Auf dem „Mediengipfel“ am ersten Konferenztag ging es um die „Zukunft des Journalismus und die Rolle der Auslandssender“. Auf dem Podium auch der Nachrichtendirektor von Al Jazeera Englisch, Salah Negm, der Geschäftsführer des indischen Senders Prasar Bharati, Jawhar Sircar, und DW-Intendant Peter Limbourg.

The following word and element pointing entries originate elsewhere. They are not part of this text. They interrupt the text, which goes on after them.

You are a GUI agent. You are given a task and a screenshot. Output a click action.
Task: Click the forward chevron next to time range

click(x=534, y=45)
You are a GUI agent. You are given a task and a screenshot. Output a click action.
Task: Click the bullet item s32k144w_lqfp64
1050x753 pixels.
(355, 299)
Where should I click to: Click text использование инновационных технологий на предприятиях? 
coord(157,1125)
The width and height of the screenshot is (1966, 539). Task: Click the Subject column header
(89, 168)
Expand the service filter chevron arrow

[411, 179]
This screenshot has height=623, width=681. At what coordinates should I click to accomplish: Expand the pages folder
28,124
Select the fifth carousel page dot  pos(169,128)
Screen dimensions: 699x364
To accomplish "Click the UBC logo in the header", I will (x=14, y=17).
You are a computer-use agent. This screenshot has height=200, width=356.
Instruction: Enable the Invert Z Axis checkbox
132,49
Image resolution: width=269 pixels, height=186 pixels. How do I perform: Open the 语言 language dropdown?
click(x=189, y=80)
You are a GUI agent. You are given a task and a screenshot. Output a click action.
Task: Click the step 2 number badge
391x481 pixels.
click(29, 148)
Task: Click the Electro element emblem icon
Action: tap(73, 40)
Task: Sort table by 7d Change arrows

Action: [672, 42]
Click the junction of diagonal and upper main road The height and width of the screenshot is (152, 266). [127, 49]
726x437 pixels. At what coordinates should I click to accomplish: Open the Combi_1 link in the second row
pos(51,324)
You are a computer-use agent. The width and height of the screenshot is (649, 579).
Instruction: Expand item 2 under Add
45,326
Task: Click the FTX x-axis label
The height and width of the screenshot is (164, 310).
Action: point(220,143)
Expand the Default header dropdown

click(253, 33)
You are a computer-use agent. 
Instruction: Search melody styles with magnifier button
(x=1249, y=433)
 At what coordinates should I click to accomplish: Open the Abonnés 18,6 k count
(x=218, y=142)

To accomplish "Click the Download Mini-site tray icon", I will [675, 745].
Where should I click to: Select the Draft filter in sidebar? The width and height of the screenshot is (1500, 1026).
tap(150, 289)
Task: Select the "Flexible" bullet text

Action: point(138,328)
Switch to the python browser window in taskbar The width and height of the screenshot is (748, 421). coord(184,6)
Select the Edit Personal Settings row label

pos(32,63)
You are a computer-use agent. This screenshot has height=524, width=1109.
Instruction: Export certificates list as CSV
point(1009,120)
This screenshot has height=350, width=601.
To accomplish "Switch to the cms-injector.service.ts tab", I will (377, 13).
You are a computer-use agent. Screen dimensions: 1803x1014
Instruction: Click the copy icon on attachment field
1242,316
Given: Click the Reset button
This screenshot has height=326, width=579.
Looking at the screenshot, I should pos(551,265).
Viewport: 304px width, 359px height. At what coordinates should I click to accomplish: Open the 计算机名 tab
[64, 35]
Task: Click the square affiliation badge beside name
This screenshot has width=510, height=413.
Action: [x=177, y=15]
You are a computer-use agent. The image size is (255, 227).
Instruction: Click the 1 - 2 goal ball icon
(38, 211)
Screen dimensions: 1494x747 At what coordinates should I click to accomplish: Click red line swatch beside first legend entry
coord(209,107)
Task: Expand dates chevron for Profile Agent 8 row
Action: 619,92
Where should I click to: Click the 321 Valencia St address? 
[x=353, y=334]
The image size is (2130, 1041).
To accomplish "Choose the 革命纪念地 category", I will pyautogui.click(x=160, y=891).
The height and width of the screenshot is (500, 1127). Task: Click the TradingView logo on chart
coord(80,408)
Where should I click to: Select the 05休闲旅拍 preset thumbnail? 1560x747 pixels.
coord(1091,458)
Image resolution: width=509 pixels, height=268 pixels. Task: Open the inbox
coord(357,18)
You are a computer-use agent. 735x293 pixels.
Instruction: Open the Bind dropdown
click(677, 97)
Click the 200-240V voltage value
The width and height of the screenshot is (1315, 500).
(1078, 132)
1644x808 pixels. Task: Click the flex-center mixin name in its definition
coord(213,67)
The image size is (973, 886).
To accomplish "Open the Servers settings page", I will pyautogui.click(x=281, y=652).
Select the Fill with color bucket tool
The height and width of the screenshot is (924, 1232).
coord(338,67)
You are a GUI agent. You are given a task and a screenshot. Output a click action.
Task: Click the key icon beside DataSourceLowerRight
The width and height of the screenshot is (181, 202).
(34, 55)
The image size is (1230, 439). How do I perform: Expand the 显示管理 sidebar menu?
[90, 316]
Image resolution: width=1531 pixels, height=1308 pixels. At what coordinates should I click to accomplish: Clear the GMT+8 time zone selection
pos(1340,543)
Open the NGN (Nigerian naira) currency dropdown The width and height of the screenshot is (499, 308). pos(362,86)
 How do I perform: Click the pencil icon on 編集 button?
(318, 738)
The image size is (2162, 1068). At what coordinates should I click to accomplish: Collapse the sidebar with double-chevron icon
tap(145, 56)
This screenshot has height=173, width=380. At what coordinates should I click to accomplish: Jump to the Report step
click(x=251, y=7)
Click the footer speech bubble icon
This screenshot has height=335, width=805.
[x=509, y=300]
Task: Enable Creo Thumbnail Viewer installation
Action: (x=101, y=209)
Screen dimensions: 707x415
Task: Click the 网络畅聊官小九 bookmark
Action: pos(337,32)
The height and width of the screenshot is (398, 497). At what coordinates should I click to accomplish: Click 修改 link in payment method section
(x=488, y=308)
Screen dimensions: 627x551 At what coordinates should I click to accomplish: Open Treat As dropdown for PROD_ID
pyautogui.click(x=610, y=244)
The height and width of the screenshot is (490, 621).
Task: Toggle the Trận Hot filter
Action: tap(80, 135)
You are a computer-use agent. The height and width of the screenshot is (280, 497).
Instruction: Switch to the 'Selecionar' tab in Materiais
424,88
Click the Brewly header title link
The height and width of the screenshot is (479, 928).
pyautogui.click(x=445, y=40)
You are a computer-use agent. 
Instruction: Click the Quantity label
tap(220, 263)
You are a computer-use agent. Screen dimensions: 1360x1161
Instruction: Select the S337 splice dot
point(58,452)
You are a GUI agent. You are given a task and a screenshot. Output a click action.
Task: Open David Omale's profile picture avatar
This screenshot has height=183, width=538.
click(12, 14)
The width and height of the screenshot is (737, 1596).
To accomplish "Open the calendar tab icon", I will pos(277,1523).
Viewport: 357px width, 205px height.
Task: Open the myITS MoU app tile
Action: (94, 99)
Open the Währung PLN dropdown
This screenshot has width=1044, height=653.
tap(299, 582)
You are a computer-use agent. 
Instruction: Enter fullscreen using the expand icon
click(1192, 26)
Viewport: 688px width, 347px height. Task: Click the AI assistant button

Döpfner rufe nach staatlicher Rettung für sein schwankendes Geschäftsmodell – das des bezahlten Journalismus – anstatt selbst neue Ideen zu entwickeln, sagte Jarvis. „Unser Unternehmen hat sich bereits radikal verändert“, hielt Döpfner ihm entgegen. „Zwei Drittel unseres Gewinns kommt aus digitalen Angeboten. Und wir wollen der führende digitale Verlag werden.“

Döpfner zeigte sich überzeugt, dass sich in den nächsten Jahren für digitalen Journalismus eine Bezahl-Kultur etablieren werde. „Minderwertige Inhalte werden auch künftig frei zugänglich sein. Besonders relevanter, exklusiver oder unterhaltender Content jedoch wird kostenpflichtig sein.“ Es sei „eine Fehlinterpretation“, zu behaupten, Informationen seien kostenlos zugänglich. „Sie bezahlen mit Ihren Daten“, mahnte Döpfner. „Und am Ende mit Ihrer Freiheit.“

„Meine Zeitung kann das nicht“

Am Internet-Giganten Google solle sich orientieren, wer im Netz erfolgreich sein will, sagte Jarvis. „Google verhält sich nicht wie ein Schleusenwärter, der bestimmt, welche Information zu den Menschen gelangt. Google ist eine Plattform, auf der alles gesagt werden kann“, so Jarvis. Außerdem sei das Unternehmen strikt dem Service gegenüber seinen Kunden verpflichtet. Und genau darin liege die Zukunft des Journalismus: in maßgeschneiderten Dienstleistungen wie Googles Stadtplänen. „Ich bin froh, dass Google weiß, wo ich wohne, was ich arbeite“, sagt Jarvis. „Denn dadurch können sie mir Informationen geben, die für mich relevant sind. Meine Zeitung kann das nicht.“

„Journalismus ist eine Berufung“

Moderator Tim Sebastian wies darauf hin, dass nicht nur das Geschäftsmodell des Journalismus in Gefahr sei. Auch Leib und Leben von Journalisten selbst seien bedroht. Von Soldaten und Rebellen, aber auch von Polizei und Justiz. So wie die Reporter des TV-Senders Al Jazeera, die in Kairo ohne fairen Prozess zu langen Haftstrafen verurteilt wurden. Nachrichtendirektor Salah Negm rief zu internationaler Solidarität mit seinen Kollegen auf.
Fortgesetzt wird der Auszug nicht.